Texas has an abundance of religious-righters who send countless e-mails circulating throughout the internets. We don’t want to give specific ranters publicity by identifying them, but we will occasionally post examples of their nonsense to show the kind of extremism that passes for discourse on the far right.
Today we note an e-mail attacking proposed congressional legislation that would expand protections under the federal hate-crime law to those attacked because of their sexual orientation, gender, gender identity or disability. The Senate added this measure to the defense appropriations bill last week. Just before the Senate vote on the measure, this serial e-mailer (with apparently a rather long list of recipients) recycled many of the talking points far-right pressure groups have been using to try to defeat it:
“If the Senate approves the Hate Crimes bill (an amendment added to the Defense budget bill) and it becomes the law of the land, here is a practical scenario that could occur:
If a sexual pervert were having sex with my dog (bestiality) in my backyard and I did something violent to stop the pervert, I could be charged and convicted of committing a hate crime and would receive a longer prison sentence than if the pervert had gone next door and beaten up a little old lady.”
Sigh. The proposed measure has nothing to do with bestiality or anyone legitimately defending themselves or property against a crime. She continues:
“The House Hate Crimes bill (H. R. 913 — already passed on 4.29.09) and the current Senate Hate Crimes bill (S. B. 909) do not define what ‘sexual orientation’ means, is based upon whatever the victim ‘perceives,’ and does not exclude bizarre sexual activities (e.g., bestiality, pedophilia, incest, sexual sadism, voyeurism, sexual masochism, transgenderism, exhibitionism, etc.).
First, “sexual orientation” is already defined in the federal Hate Crimes Statistic Act:
“As used in this section, the term ‘sexual orientation’ means consensual homosexuality or heterosexuality.”
As such, sexual orientation does not include bestiality, pedophilia, or anything else. But that doesn’t stop the lies.
Second, the legislation isn’t “based on whatever the victim ‘perceives.'” The legislation addresses crimes “motivated by the actual or perceived race, color, religion, national origin, gender, sexual orientation, gender identity, or disability of the victim.” The focus is on the perpetrator’s perception of the victim.

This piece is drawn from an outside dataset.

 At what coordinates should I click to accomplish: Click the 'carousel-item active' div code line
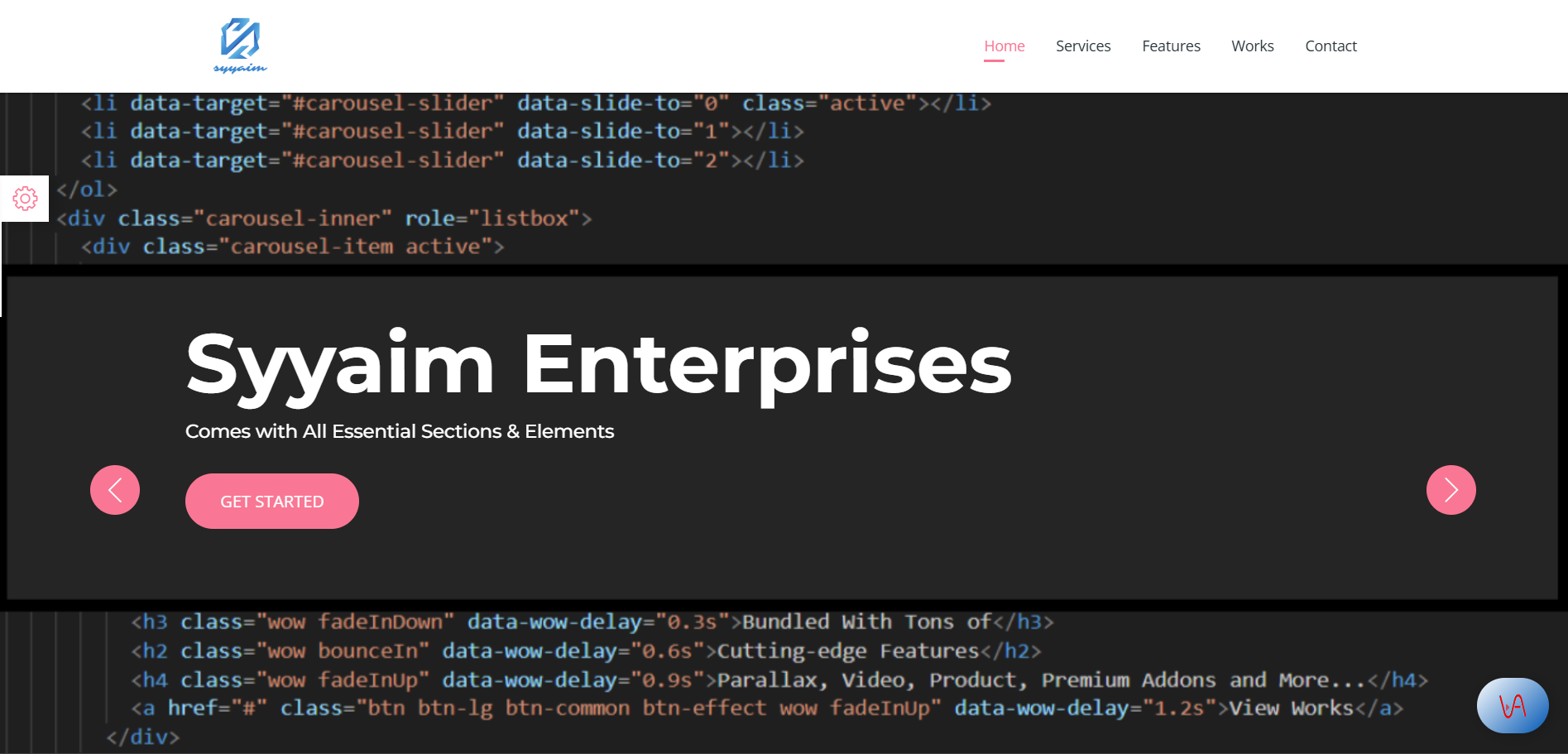click(292, 247)
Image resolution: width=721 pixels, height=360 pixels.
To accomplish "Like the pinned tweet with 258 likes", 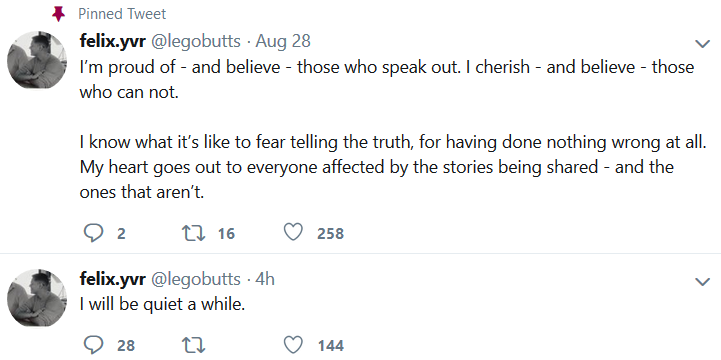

Third, the claim that the measure “does not exclude bizarre sexual activities” is ludicrous. The bill doesn’t explicitly “exclude” such practices because the statute couldn’t be legitimately interpreted as including them in the first place. We noted earlier this month that far-right opponents are disingenuously trying to kill the hate crimes measure by linking homosexuality to things, like pedophilia, that most people find objectionable. But lies, distortions and fear have become the primary political weapons of the far right.